Anew era of fashion freedom is on the horizon for Virginia sheriffs. Starting July 1, they will be able to dress their deputies in somber grays, muted blues or even tropical prints, if they feel so inclined. In other words, they will not be busted for not choosing brown.
The General Assembly passed legislation this year that tosses out a 1960s law requiring sheriffs and their deputies to wear dark brown shirts and taupe trousers. Under the new rules, Virginia sheriffs will be allowed to dress their forces however they please.
"The General Assembly should not be micromanaging the color of deputies' uniforms," said Sen. William C. Mims (R-Loudoun), who sponsored a bill that aimed to relax the uniform law.
Another version of the bill, sponsored by Del. Robert D. "Bobby" Orrock Sr. (R-Spotsylvania) passed and was signed by Gov. Mark R. Warner (D). "We just agreed to get out of the business of uniform colors," Mims said.
The change is good news for the Loudoun County Sheriff's Office, which adopted tan shirts and brown cargo pants in November. That switch was motivated by economics and practicality, Sheriff Stephen O. Simpson said at the time. The new uniforms were cheaper and sturdier, he said.
And though they did not follow the letter of the uniform law, Simpson said he figured they fit under an exception, which allowed for variations if the standard uniforms prevented sheriffs or their deputies from performing their jobs. Unbeknown to him, then-Attorney General Jerry W. Kilgore (R) had opined on the law recently, and his interpretation was rigid: No exceptions, except perhaps for bomb squads and undercover cops.
After hearing about the opinion from a Washington Post reporter, Simpson conferred with Mims about getting the law changed. The sheriff consulted his counterparts, some of whom also had not outfitted their deputies according to code. They wanted a new law, too, Loudoun sheriff's spokesman Kraig Troxell said.
The uniform story is not over, however. When Sterling resident Edward R. Myers got wind of the shaky legal status of the uniforms -- which Loudoun deputies have continued to wear -- he filed a civil suit against Simpson, noting the sheriff's "willful disregard for the law."

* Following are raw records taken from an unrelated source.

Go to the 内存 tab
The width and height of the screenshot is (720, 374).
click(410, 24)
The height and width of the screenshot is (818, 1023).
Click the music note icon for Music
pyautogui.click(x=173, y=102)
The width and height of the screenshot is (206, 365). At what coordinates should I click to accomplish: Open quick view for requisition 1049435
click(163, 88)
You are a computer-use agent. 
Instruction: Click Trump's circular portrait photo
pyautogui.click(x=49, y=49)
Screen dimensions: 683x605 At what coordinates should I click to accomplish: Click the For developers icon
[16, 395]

Myers has tussled with Loudoun government in court before. Opposed to the Pledge of Allegiance, he sued the county school system, and he was convicted of trespassing and tampering after he went on school grounds at night and put a sticker featuring the image of a burning American flag on his child's school bus.

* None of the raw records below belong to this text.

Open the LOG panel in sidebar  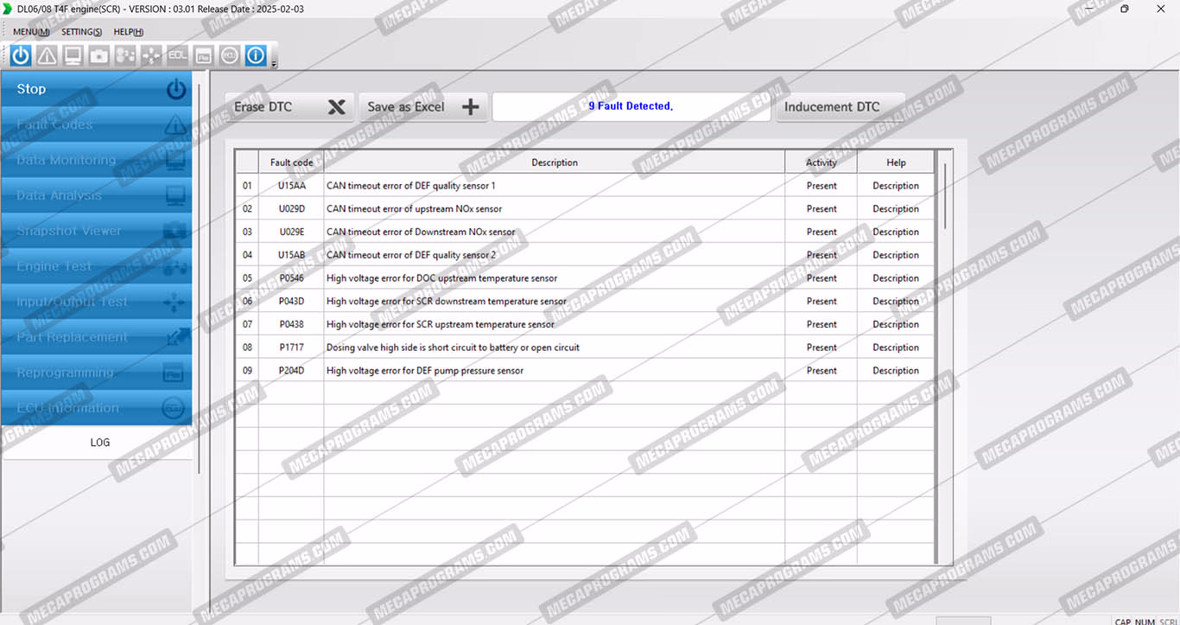coord(99,443)
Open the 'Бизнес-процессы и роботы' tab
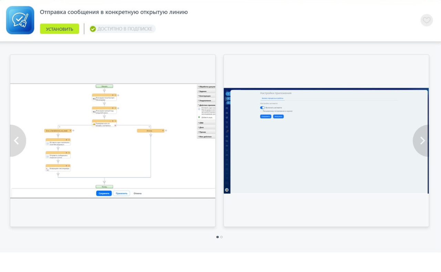The image size is (441, 272). point(273,98)
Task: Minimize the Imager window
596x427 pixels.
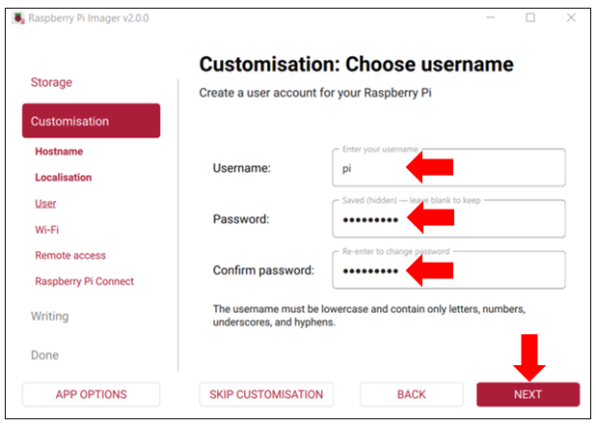Action: click(490, 17)
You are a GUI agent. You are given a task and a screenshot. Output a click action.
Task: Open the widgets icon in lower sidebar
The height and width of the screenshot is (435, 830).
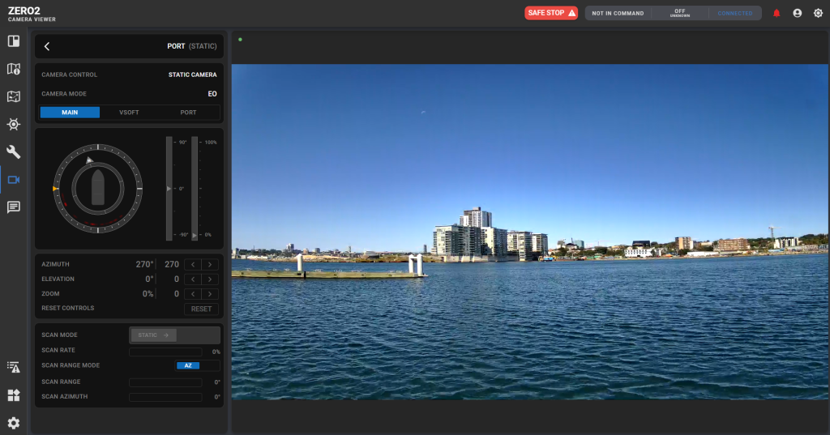click(x=14, y=395)
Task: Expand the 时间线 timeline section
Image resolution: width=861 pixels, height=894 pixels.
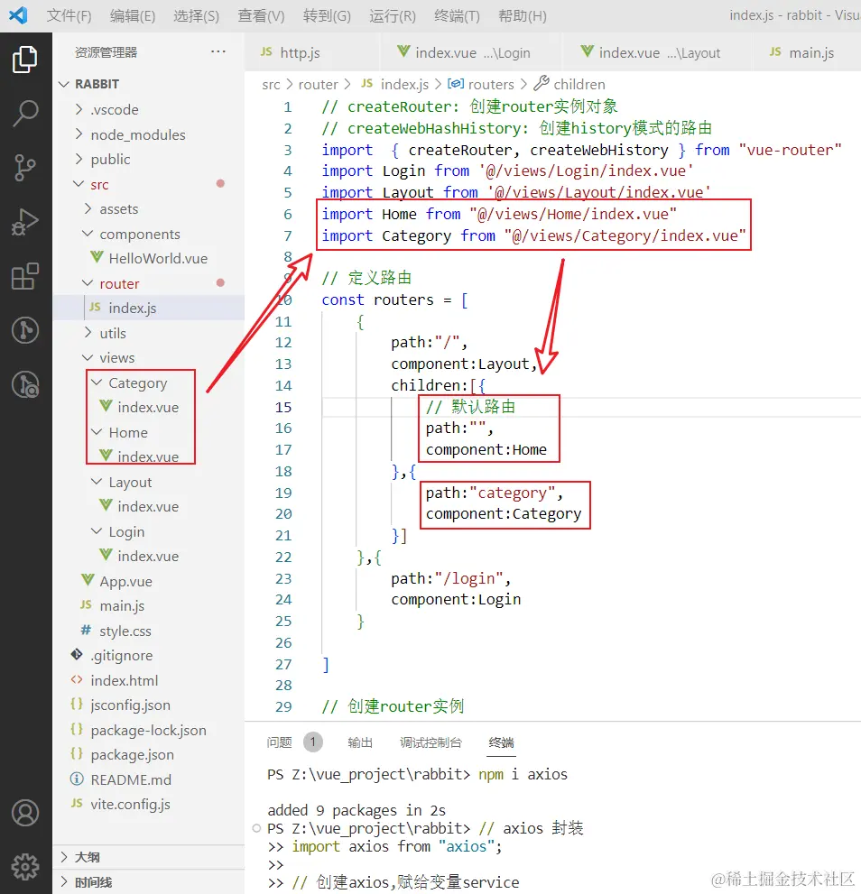Action: point(93,882)
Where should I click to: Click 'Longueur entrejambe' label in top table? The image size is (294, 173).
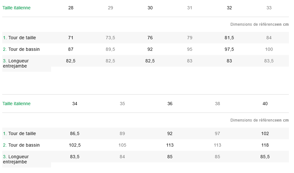tap(19, 63)
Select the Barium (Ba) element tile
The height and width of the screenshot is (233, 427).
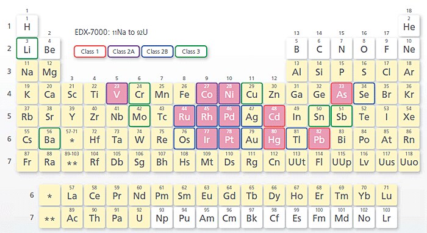49,138
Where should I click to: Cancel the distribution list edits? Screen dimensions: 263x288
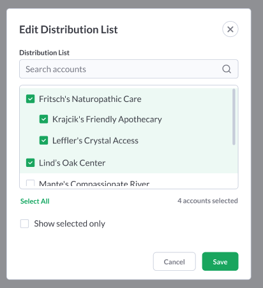point(174,261)
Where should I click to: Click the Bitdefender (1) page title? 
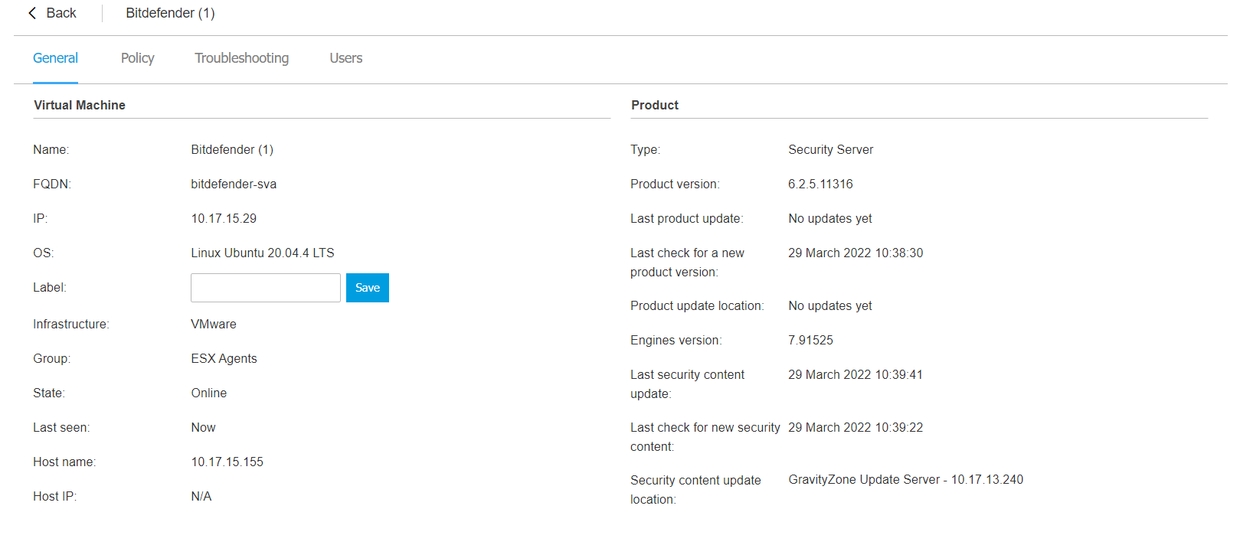[x=170, y=13]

Simpson filed a motion to dismiss the uniform suit, which was denied in March by retired Fairfax County Circuit Court Judge J. Howe Brown. The judge allowed the case to proceed, but he threw out Myers's claim for $1.1 million in punitive and compensatory damages.
The sheriff has since filed another motion to dismiss the case, Troxell said. No court date has been set. Myers said he will press on, though he said the publicity surrounding the lawsuit and Simpson's response already constitute a partial victory.
In the meantime, deputies have gotten quite used to their new duds. "They all love them now," Troxell said.